But balancing the right to privacy with business needs is challenging.
In a panel discussion at the recent DSCI Summit, Rui Bastos, head of digital transformation at Reliance Industries, noted: "Most businesses collect data to better the quality of life of their customers. We can't grow without data. So the dilemma is, do we deal with data for the right to quality of life or right to privacy? This is something that concerns me."
Harms-Based vs. Rights-Based Approach
The draft of the data protection bill unveiled six months ago takes a "harms-based" approach that some have criticized. The harms-based approach represents the view that data protection obligations must be scalable depending on the potential for harm. Under this approach, impact assessments should take into consideration the spectrum of potential adverse effects, including the general societal impact.
In contrast, the EU's General Data Protection Regulation takes a "rights-based" approach.

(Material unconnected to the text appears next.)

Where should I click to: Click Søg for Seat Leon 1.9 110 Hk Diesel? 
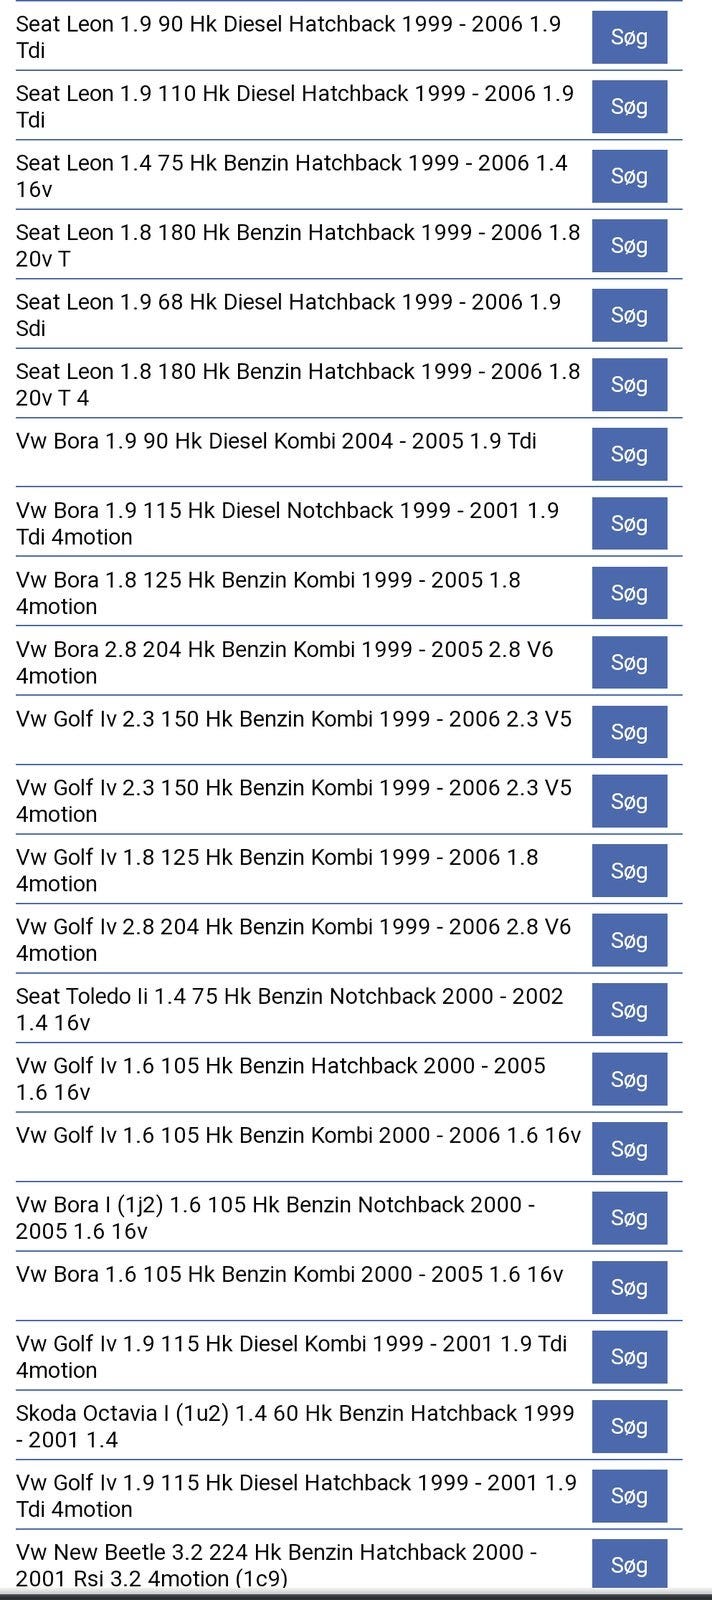[629, 107]
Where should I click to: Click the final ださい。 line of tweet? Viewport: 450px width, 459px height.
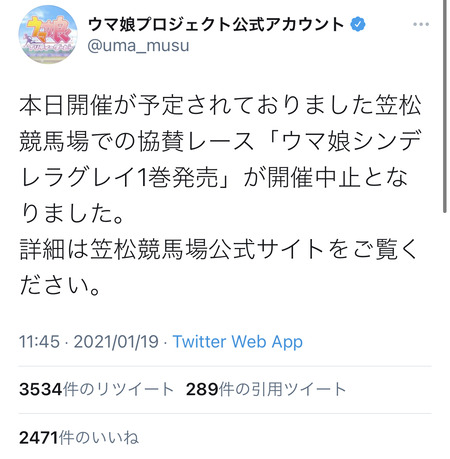tap(60, 285)
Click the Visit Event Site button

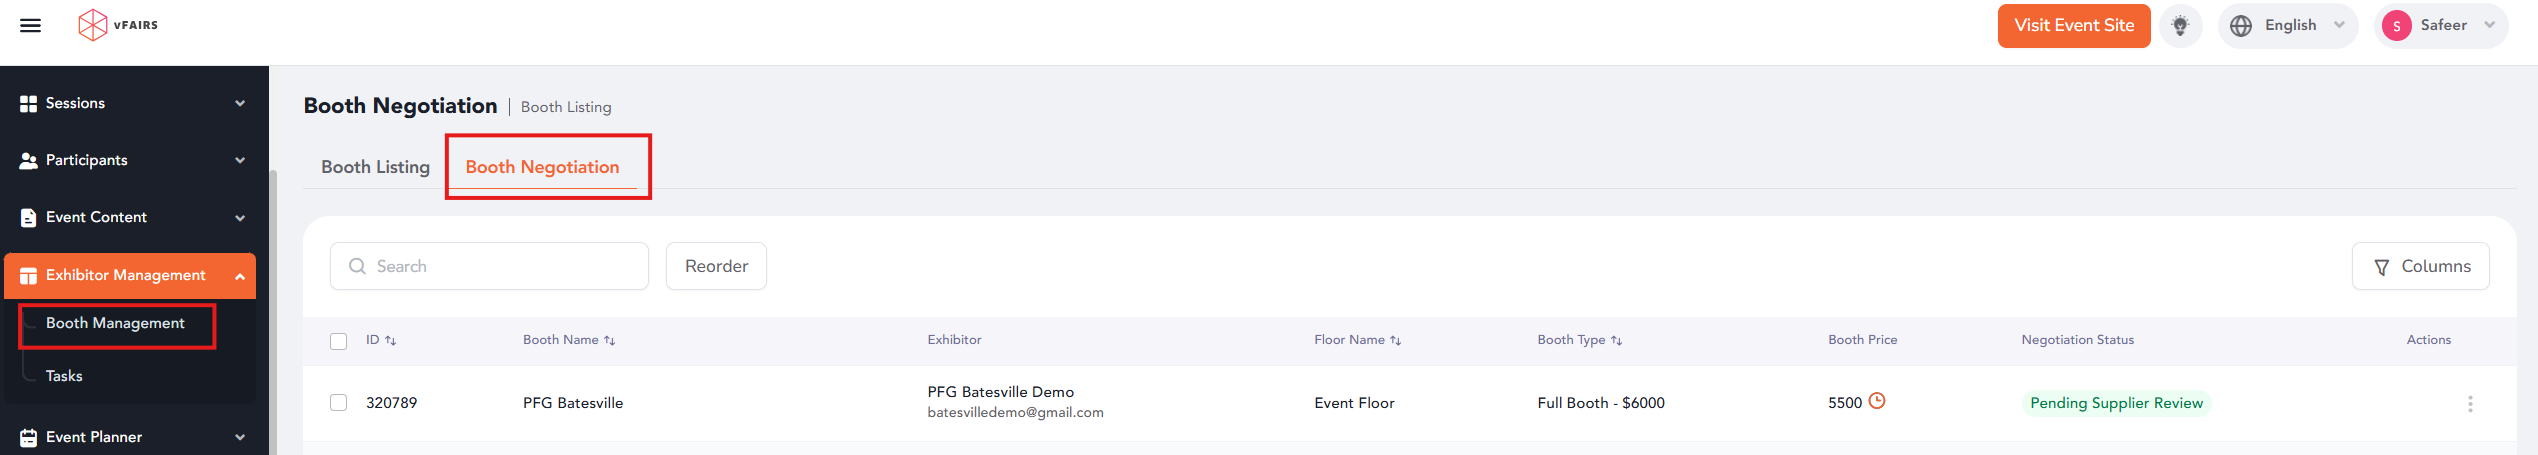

It focuses on empowering people to know and claim their rights, and it increases the accountability of organizations that are responsible for respecting, protecting and fulfilling rights.
Vaishali Bhagwat, a cyber lawyer and advocate, argues that the harms-based approach is the right option for India.

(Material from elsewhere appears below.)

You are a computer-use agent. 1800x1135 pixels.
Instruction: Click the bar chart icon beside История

"Previously under any law, a "harm" was never as well defined as it is under this legislation. Though there is backlash, I personally feel a harms-based approach ... will actually help in quantifying the damage," she says.
Some critics, however, argue that harms-based approach puts the onus on victims to prove harm to data fiduciaries, which could prove difficult.

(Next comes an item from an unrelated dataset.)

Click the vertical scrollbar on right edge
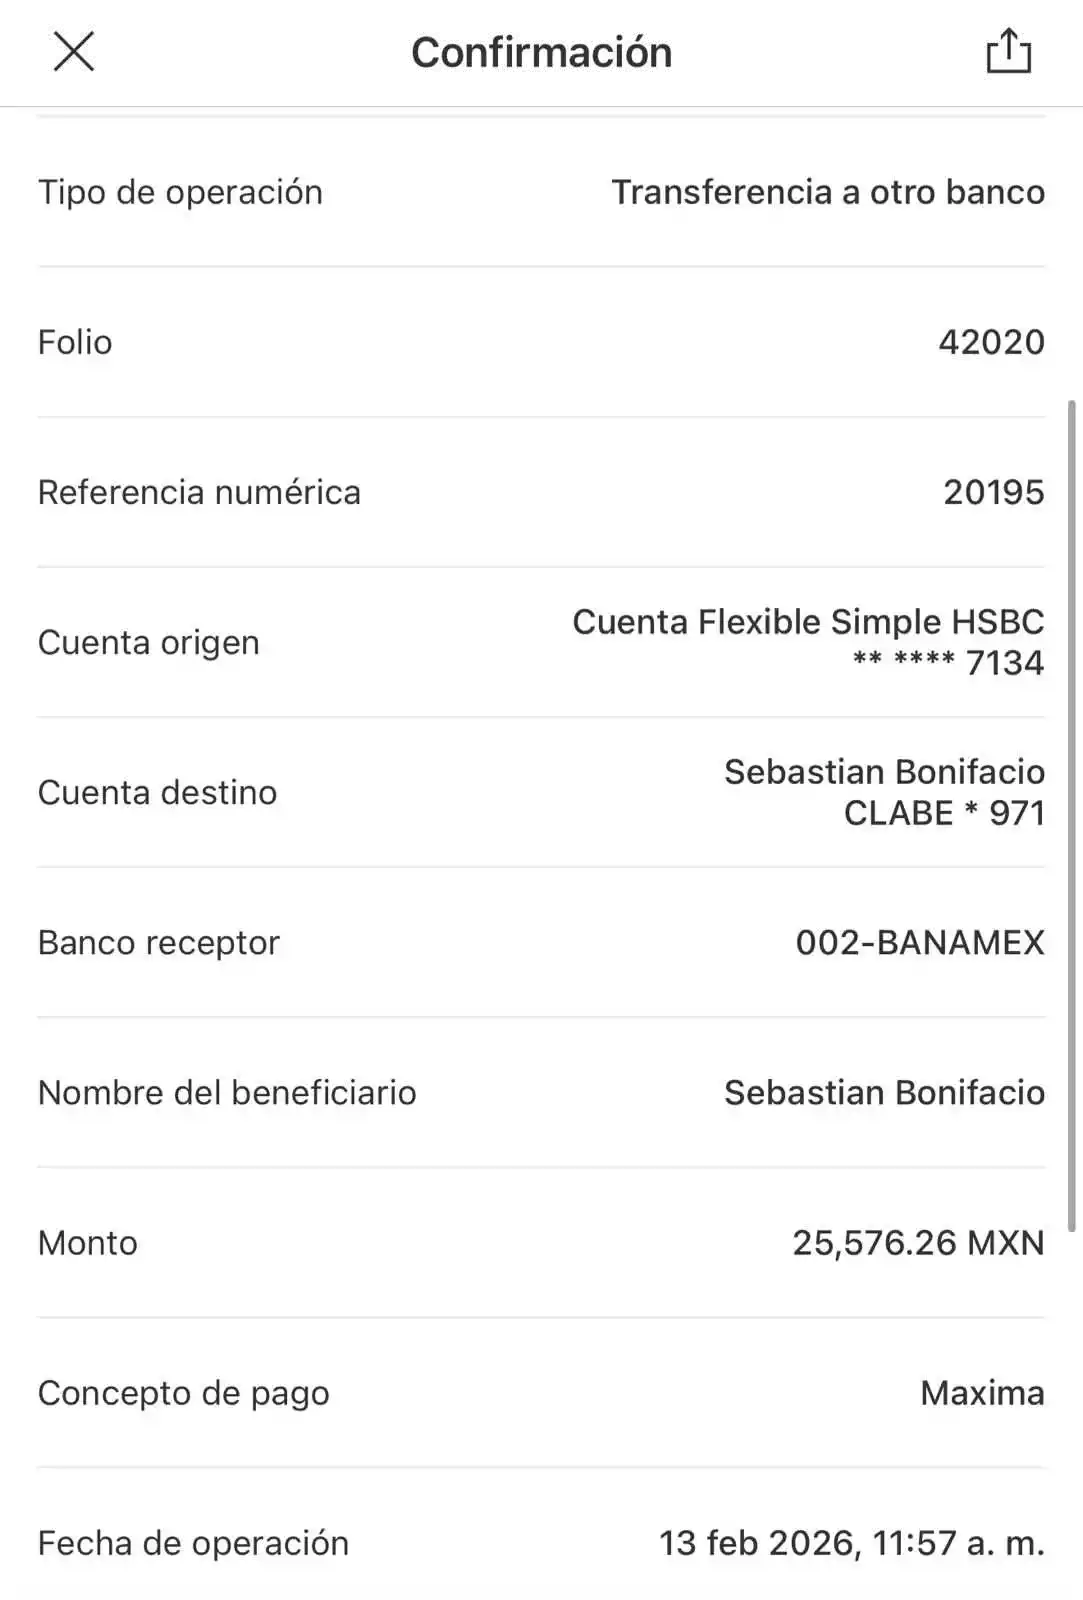 coord(1073,815)
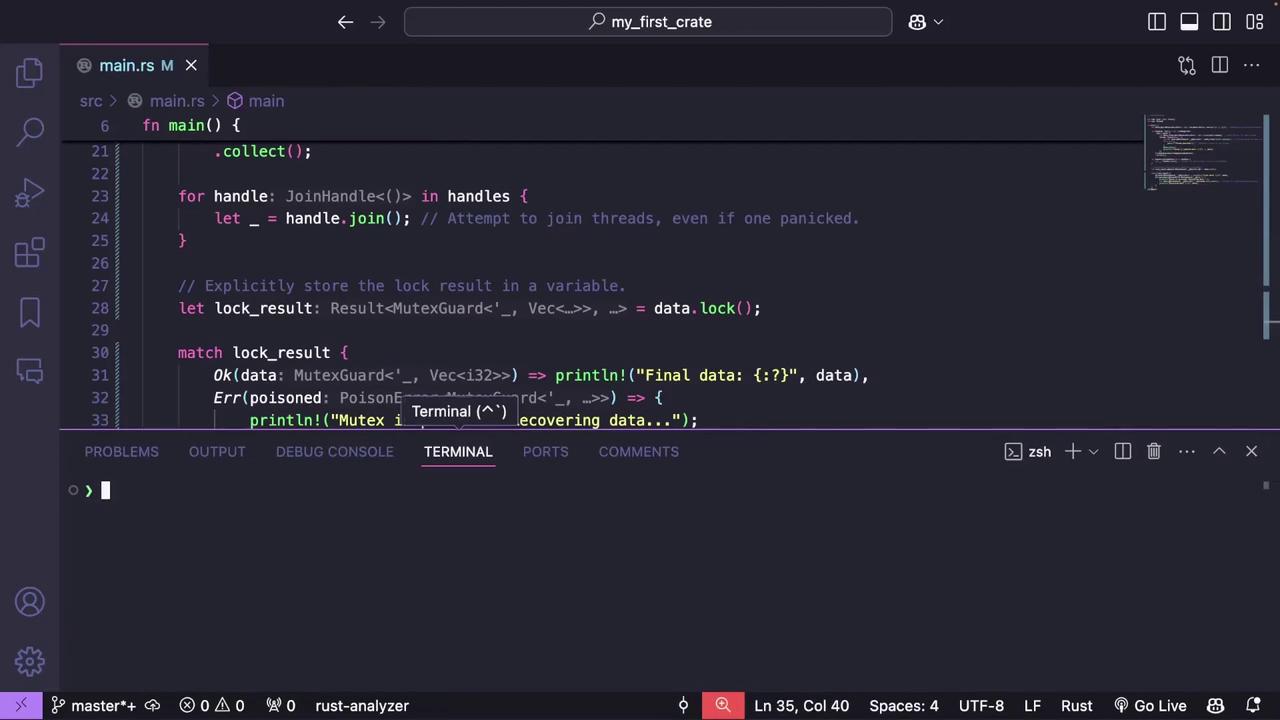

The draft legislation emphasizes data localization as a way to help protect privacy. It would require that all companies dealing with the personal data of Indians store at least a copy of the data domestically. And the most critical personal data would have to be stored and processed only in India.
Some Indian companies, including Paytm and Reliance Jio, argue that data protection legislation will have little teeth without localization. But opponents argue that India will lose business if it imposes data localization requirements.
"We are not for complete data localization, but at the same time, I believe government has the right to access data when required," says Srinivas Poosarla, data protection officer at Infosys.
Some critics fear that data localization could increase the risk of government misuse and surveillance of personal data. And they point out that even if the data is stored in the country, the encryption keys may still remain out of the reach of national agencies.
The Right Approach
Rather than focus on where data is stored, a better approach would be for the government to ensure all companies that handle Indians' data comply with clearly defined privacy and security standards - or face punishment. The government should come up with policies to ensure data is anonymized and encrypted and privacy is practiced at the design stage - and then enforce its new requirements.
As Bhagwat points out: "The problem in India is not lack of laws but the improper implementation of these laws."